НЕКОТОРЫЕ ОСОБЕННОСТИ БЫТА И ОДЕЖДЫ УРАЛЬСКИХ РАБОЧИХ И РАБОТНИЦ В XIX ВЕКЕ

На бытовой уклад заводского населения Урала влияли особенности организации и развития местной промышленности. Крепостное право послужило основой процветания Урала, в дальнейшем стало причиной его застоя. Заработок на заводе не обеспечивал существования рабочего, доходы были невелики, не покрывали расходов, и рабочим искали подсобные заработки.

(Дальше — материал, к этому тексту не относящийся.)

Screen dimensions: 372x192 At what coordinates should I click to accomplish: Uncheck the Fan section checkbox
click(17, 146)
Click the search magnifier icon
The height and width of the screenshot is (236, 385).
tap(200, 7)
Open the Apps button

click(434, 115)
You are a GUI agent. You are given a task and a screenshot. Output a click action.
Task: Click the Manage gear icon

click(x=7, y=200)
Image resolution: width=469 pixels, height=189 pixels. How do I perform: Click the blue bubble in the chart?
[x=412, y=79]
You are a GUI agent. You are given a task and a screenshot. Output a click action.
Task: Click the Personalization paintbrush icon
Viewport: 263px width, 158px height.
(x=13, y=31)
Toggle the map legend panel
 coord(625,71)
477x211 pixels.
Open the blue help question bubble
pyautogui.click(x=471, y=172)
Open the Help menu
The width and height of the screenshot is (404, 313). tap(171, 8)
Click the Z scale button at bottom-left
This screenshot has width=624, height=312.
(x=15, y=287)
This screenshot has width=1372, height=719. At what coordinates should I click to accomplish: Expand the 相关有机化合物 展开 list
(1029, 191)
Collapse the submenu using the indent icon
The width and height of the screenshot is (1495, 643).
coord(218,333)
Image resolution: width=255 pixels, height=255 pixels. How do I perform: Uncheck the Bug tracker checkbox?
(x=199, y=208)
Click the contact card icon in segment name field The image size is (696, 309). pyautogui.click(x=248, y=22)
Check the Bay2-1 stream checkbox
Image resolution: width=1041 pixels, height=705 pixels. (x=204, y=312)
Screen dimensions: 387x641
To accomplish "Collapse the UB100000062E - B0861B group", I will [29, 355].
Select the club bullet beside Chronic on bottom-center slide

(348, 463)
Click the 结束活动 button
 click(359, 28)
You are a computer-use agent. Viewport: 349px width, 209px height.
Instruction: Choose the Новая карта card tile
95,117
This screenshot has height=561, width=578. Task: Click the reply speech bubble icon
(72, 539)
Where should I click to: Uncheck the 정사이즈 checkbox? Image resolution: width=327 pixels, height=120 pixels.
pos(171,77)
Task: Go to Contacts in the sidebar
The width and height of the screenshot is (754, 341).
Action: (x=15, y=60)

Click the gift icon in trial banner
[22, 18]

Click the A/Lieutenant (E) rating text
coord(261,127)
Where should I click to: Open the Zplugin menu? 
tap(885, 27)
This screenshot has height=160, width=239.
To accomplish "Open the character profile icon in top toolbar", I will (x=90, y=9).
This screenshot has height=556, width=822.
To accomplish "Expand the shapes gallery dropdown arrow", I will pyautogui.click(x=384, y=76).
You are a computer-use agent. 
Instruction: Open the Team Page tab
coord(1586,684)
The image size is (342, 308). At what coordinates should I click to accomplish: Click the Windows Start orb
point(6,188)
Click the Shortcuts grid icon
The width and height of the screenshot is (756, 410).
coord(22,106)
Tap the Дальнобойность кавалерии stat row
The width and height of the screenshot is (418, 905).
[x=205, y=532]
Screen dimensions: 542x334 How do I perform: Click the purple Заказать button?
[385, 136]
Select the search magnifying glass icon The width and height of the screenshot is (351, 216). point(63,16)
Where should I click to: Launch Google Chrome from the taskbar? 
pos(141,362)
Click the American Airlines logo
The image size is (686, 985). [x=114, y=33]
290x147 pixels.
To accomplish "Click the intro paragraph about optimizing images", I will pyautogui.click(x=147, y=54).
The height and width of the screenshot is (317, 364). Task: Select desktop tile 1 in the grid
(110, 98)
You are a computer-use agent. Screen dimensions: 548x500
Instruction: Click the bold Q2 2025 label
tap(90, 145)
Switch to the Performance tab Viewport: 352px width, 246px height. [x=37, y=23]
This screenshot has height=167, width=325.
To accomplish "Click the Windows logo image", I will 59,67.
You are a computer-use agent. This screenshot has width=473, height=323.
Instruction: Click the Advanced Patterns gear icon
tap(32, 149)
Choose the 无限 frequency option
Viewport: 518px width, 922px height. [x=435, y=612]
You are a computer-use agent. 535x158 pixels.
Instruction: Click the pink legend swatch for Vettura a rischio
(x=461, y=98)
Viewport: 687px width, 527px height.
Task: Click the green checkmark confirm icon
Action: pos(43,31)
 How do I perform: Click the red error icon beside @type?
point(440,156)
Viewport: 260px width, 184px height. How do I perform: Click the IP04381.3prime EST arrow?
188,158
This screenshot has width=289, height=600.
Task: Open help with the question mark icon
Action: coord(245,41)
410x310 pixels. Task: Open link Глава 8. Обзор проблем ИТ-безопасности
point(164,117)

Характеризуя быт Миасского завода, В. Аманацкий отмечал в 1856 г., что главное хозяйство мастеровых состояло в скотоводстве и птицеводстве[243]. В крупных городах мастеровые жили как горожане, редко имея корову и лошадь[244]. На правах заводского поселка были центры уральской промышленности, где хозяйство рабочего носило полукрестьянский характер[245].

Развитие модернизации во 2–ой половине XIX в. оказало незначительное влияние на быт и образ жизни рабочих, остававшийся неизменным на протяжении XIX в. На заводах работали мужчины. Женщины были меньше втянуты в производство и работали чернорабочими. Все они занимались домашним хозяйством. На соляных промыслах женский труд применялся шире, но и здесь использовался на подсобных работах.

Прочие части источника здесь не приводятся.